Em suas pastas, as queixas de estudantes e professores se somavam, de alguma forma, às antipatias de oficiais da “linha dura”, que o qualificavam como “moderado”. Híbrido, coronel embarcado na carreira civil, Passarinho manifestava desavenças com extremistas como o general sergipano Humberto de Mello, um dos artífices das operações que dizimaram a guerrilha em São Paulo. O jornalista Elio Gaspari relatou em “A ditadura escancarada” (Ed. Intrínseca, 2014): “Em 1971, prevaleceu o extermínio. Pelo menos na área sob jurisdição do II Exército, essa política está documentada.
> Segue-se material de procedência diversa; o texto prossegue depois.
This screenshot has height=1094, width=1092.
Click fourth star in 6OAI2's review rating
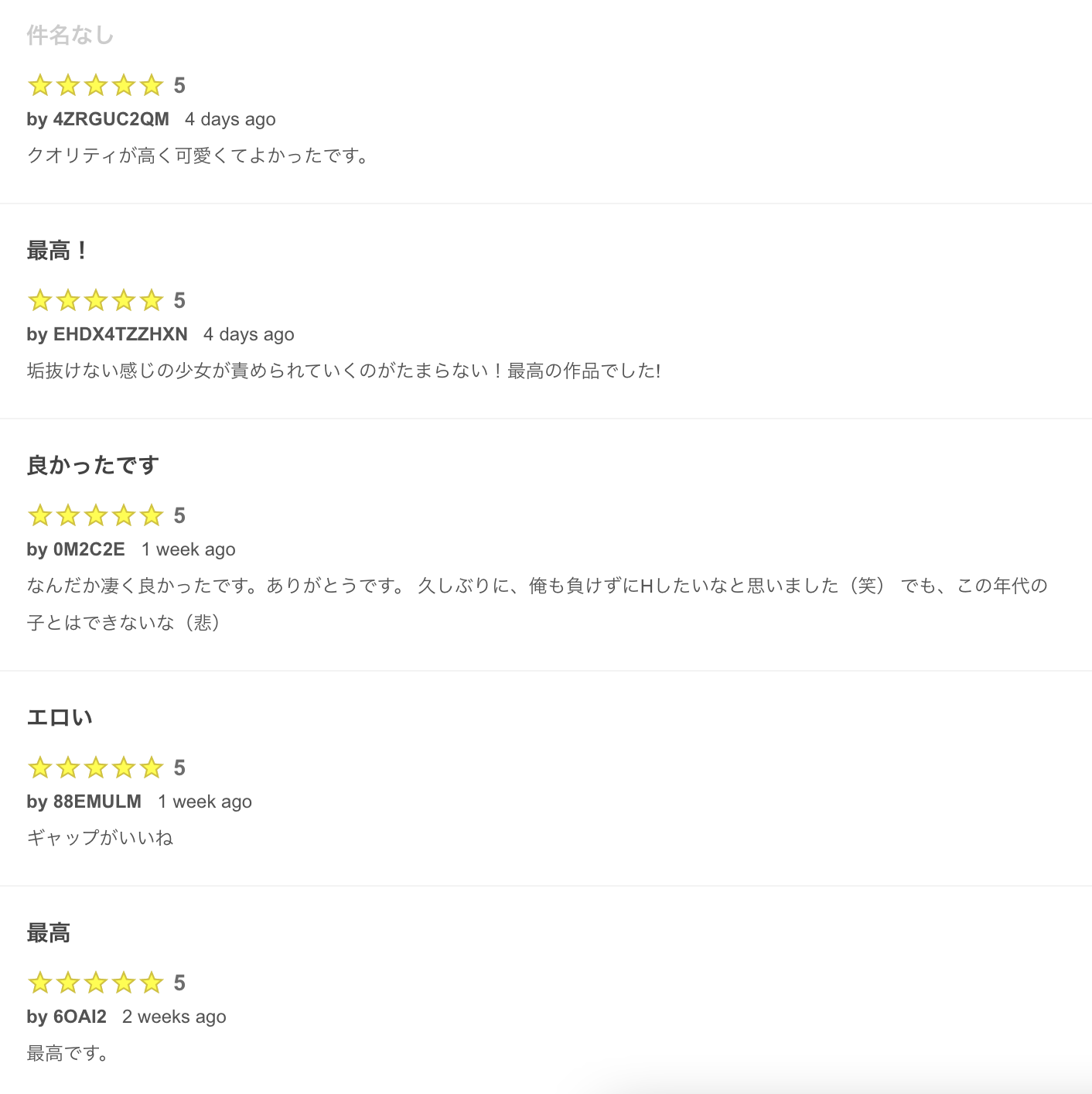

O general Vicente de Paulo Dale Coutinho, ex-comandante da 2ª Região Militar, descreveria a diretriz do colega Humberto de Souza Mello, que assumiu o comando do II Exército em janeiro de 1971: ‘Eu vi em São Paulo, e justiça se faça ao Humberto. Quando começou o comando do Humberto, começou a diminuir o terror, porque a ordem era matar. A ordem dele era matar”.
 
“Humberto de Mello era um anticomunista furibundo”, definiu Passarinho, que não apagara uma briga com o então coronel, no tempo em que serviram na Academia Militar das Agulhas Negras, em Resende (RJ). Comandante do corpo de cadetes, Mello se empertigava na estação de trem, para punir os faltosos. Certa vez, retornando do Rio de Janeiro, um cadete se viu atrapalhado por um acidente na estrada e chegou somente no dia seguinte. O boletim “cantou”. E nem mesmo um recorte do “Diário de Notícias”, com fotografia do desastre, sensibilizou Mello. “Pelo regimento do Exército, um subordinado não pode rever a decisão do superior, mas pode recorrer”, explicou Passarinho, que defendeu o recurso.
 
-Talvez o senhor não conheça seu cadete mais do que eu – encrespou Mello.
 
- Ponho em dúvida, coronel – reagiu o capitão Passarinho.
 
- O senhor sabe que ele foi punido no Rio de Janeiro, antes de ser aprovado aqui? Ele tem histórico de indisciplina.
 
- Mas, no momento em que foi aprovado para as Agulhas Negras, isso não foi levado em conta. O rapaz provou que houve um contratempo, não teve culpa.
 
“Ele tinha oito dias para apagar a punição da ficha do cadete. Eu acompanhava dia a dia. Só retirou no sétimo”, revelou o ex-ministro, espantado com a mesquinhez do colega.
 
Aos 90 anos, Jarbas Passarinho acabara de lançar “Amazônia, Patrimônio Universal?” (Edições do Senado Federal), em que discutia o conceito de soberania e o direito de ingerência internacional na floresta. “Escrevi como um dever meu para com a Amazônia. Nasci no Acre, em Xapuri, e tive em Belém a parte preliminar de ensino, até o nível médio e colegial. O resto foi todo no Exército. A primeira missão minha, já como oficial, foi feita em Belém. A segunda, como aluno aprovado pelo Estado-Maior, foi servir à 8ª Região Militar. Depois veio o Comando Militar da Amazônia, onde cheguei a chefe de Estado-Maior”, contou.
 
Em seus papos, intercalava as narrativas com parênteses irônicos. “Tenho aqui um livro (In the Stream of History) do secretário de Estado do primeiro governo de Clinton, Warren Christopher, que comprei na Amazon durante o governo Fernando Henrique Cardoso, quando ele nos enganou na política cambial…”, apunhalou. Outro dia, por telefone: “O Geneton (Moraes Neto, jornalista) ficou do meu lado, praticamente empurrando pela boca o microfone. Foi quando parei e fiz a brincadeira: eu estava à morte, ano passado, mas como tinha que ser entrevistado pelo senhor, esperei”. Manhoso, respondeu ao repórter que desejava falar sobre os protestos de 1968: “Eu sei que você quer mesmo é chegar ao AI-5…”.
 
Estático em sua cadeira, desculpou-se no final da conversa: "Não vou poder me levantar e te levar à porta".
 
Depois da internação hospitalar de 2009, persistiu na fisioterapia, nas entrevistas e na caligrafia. “Quando me ligam para vir pra cá, eu digo: pode vir a hora que quiser, porque estou desempregado”, sorriu, em 2011. Há cerca de dois anos, por razões de saúde, interrompeu a publicação de artigos na imprensa e brecou os contatos com jornalistas. Em casa, ainda lê jornais e revistas – no gabinete, sem Aron nem Sartre.